Si se tuviera que elegir a los personajes más emotivos y cercanos del universo del hermano mayor de la nouvelle vague, sin duda Delphine estaría entre ellos, y ocuparía un lugar privilegiado. Su soledad, su búsqueda incesante de ese 'algo' que le permita asirse al mundo; el querer hallar una cuota de profundidad en lo cotidiano, logra conmovernos por lo incierto de su empresa. La protagonista nos conmueve también porque, en esa fragilidad que es todo su ser, está un poquito de nuestra esperanza: la de acabar con tantos paramétros, con roles absurdos, con expectativas que cumplir para ser aceptados.
Rohmer consigue ese efecto en el espectador, registrando a Delphine del modo más sincero posible, sin adornos ni frases impostadas.
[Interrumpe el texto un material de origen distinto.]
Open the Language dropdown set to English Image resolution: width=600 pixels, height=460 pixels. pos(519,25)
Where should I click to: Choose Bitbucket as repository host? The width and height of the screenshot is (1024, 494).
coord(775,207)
El director no es compasivo ni indulgente con ella; pero si la acompaña, como un amigo, en el aburrimiento, en el ánimo quebradizo, en los silencios incómodos. Está ahí para sostenerla cuando los demás murmuran y le gastan bromas para señalarla como al bicho raro, como la chica melancólica que desentona con sus risas y modo fácil de ver la vida.
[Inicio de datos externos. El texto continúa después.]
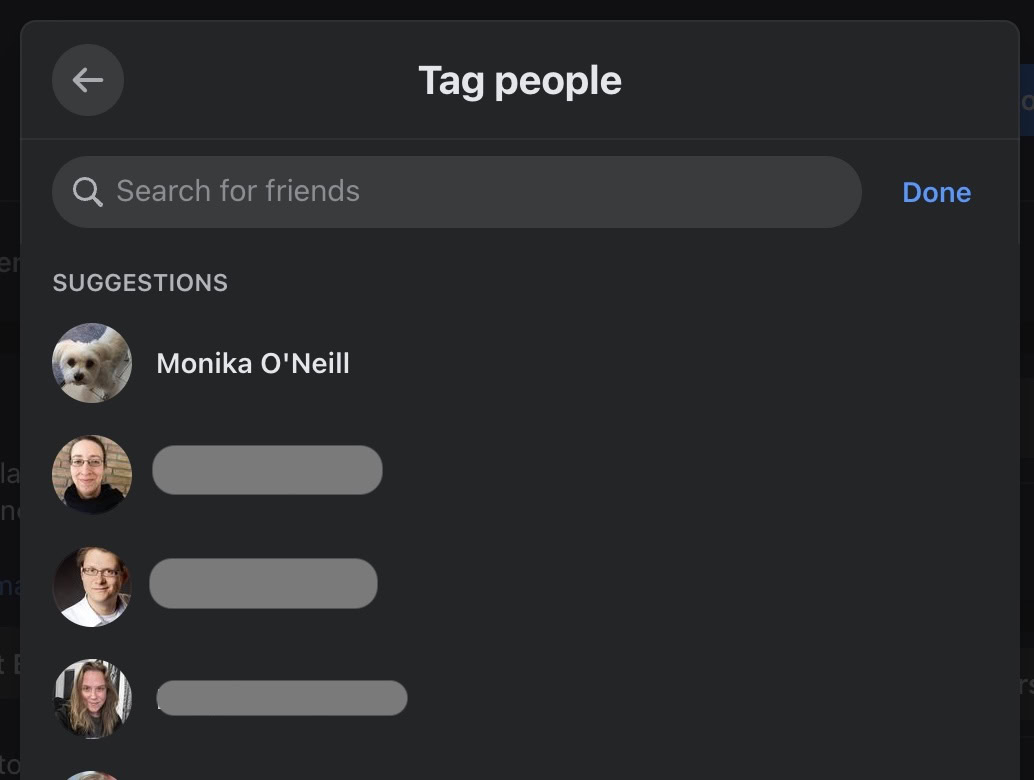Click the back arrow button
Viewport: 1034px width, 780px height.
coord(88,80)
Es esa terquedad, propia de los personajes de Rohmer, la que va a definir el desenlace de esos días marcados por el aislamiento y la incomprensión. A Delphine le bastará una estación de tren, echar mano de la intuición, y la visita a una playa no recorrida, para poder hallar por fin esa luz que, a pesar de su fugacidad, será su ancla a la vida y un signo de reconciliación con ella misma.